[Records from a data collection]
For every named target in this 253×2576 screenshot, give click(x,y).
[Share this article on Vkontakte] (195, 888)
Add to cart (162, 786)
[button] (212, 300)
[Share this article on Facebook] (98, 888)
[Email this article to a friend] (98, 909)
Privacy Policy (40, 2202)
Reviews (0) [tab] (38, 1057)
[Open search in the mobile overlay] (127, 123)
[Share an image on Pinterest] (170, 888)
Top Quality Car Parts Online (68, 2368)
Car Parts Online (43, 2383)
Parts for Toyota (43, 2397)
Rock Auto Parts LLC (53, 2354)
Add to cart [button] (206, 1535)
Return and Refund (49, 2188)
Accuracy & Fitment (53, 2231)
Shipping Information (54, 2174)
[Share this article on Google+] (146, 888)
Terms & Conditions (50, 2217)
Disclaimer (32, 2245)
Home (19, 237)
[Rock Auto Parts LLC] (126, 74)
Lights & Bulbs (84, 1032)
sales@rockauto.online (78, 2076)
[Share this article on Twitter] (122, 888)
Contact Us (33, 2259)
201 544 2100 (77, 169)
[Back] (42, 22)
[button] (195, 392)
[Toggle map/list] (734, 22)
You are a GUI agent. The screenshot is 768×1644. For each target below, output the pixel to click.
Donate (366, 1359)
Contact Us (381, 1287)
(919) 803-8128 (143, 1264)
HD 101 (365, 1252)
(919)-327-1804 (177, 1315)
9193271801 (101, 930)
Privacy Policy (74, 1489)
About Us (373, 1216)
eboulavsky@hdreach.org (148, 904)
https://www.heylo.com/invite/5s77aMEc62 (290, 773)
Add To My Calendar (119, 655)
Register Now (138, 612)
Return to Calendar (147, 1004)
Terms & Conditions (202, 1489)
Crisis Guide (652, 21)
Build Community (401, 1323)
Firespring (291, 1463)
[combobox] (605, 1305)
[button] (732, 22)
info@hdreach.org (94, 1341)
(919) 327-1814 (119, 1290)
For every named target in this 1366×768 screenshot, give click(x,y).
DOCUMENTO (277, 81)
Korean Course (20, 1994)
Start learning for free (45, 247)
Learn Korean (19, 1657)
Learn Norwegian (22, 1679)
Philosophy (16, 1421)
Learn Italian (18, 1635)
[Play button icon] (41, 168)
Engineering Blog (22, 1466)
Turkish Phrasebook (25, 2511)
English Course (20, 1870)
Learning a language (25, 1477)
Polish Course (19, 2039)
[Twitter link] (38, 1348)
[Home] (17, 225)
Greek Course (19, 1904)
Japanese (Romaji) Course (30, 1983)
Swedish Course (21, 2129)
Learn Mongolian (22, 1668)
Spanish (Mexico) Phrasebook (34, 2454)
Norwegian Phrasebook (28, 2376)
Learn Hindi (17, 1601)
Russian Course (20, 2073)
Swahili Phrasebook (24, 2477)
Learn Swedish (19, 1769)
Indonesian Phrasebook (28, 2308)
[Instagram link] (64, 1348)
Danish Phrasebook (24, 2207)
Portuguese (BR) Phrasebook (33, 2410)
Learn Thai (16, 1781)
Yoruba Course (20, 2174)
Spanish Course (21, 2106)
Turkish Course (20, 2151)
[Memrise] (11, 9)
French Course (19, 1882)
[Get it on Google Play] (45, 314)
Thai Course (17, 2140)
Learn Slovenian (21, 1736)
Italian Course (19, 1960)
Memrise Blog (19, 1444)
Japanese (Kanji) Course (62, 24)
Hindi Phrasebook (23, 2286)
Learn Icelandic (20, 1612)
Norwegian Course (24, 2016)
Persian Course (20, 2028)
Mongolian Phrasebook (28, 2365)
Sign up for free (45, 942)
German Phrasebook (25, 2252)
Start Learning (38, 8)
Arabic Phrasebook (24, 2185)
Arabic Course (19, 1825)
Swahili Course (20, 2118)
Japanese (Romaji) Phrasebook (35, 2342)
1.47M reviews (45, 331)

■ **TASK DIRECTIONS**
The answer must hold exactly the lines of the entries above, from the first line through the line that contains "Crisis Guide (652, 21)", and no others.

■ **EXPECTED OUTPUT**
For every named target in this 253×2576 screenshot, give click(x,y).
[Share this article on Vkontakte] (195, 888)
Add to cart (162, 786)
[button] (212, 300)
[Share this article on Facebook] (98, 888)
[Email this article to a friend] (98, 909)
Privacy Policy (40, 2202)
Reviews (0) [tab] (38, 1057)
[Open search in the mobile overlay] (127, 123)
[Share an image on Pinterest] (170, 888)
Top Quality Car Parts Online (68, 2368)
Car Parts Online (43, 2383)
Parts for Toyota (43, 2397)
Rock Auto Parts LLC (53, 2354)
Add to cart [button] (206, 1535)
Return and Refund (49, 2188)
Accuracy & Fitment (53, 2231)
Shipping Information (54, 2174)
[Share this article on Google+] (146, 888)
Terms & Conditions (50, 2217)
Disclaimer (32, 2245)
Home (19, 237)
[Rock Auto Parts LLC] (126, 74)
Lights & Bulbs (84, 1032)
sales@rockauto.online (78, 2076)
[Share this article on Twitter] (122, 888)
Contact Us (33, 2259)
201 544 2100 (77, 169)
[Back] (42, 22)
[button] (195, 392)
[Toggle map/list] (734, 22)
You are a GUI agent. The screenshot is 768×1644. For each target below, output the pixel to click.
Donate (366, 1359)
Contact Us (381, 1287)
(919) 803-8128 (143, 1264)
HD 101 (365, 1252)
(919)-327-1804 (177, 1315)
9193271801 (101, 930)
Privacy Policy (74, 1489)
About Us (373, 1216)
eboulavsky@hdreach.org (148, 904)
https://www.heylo.com/invite/5s77aMEc62 (290, 773)
Add To My Calendar (119, 655)
Register Now (138, 612)
Return to Calendar (147, 1004)
Terms & Conditions (202, 1489)
Crisis Guide (652, 21)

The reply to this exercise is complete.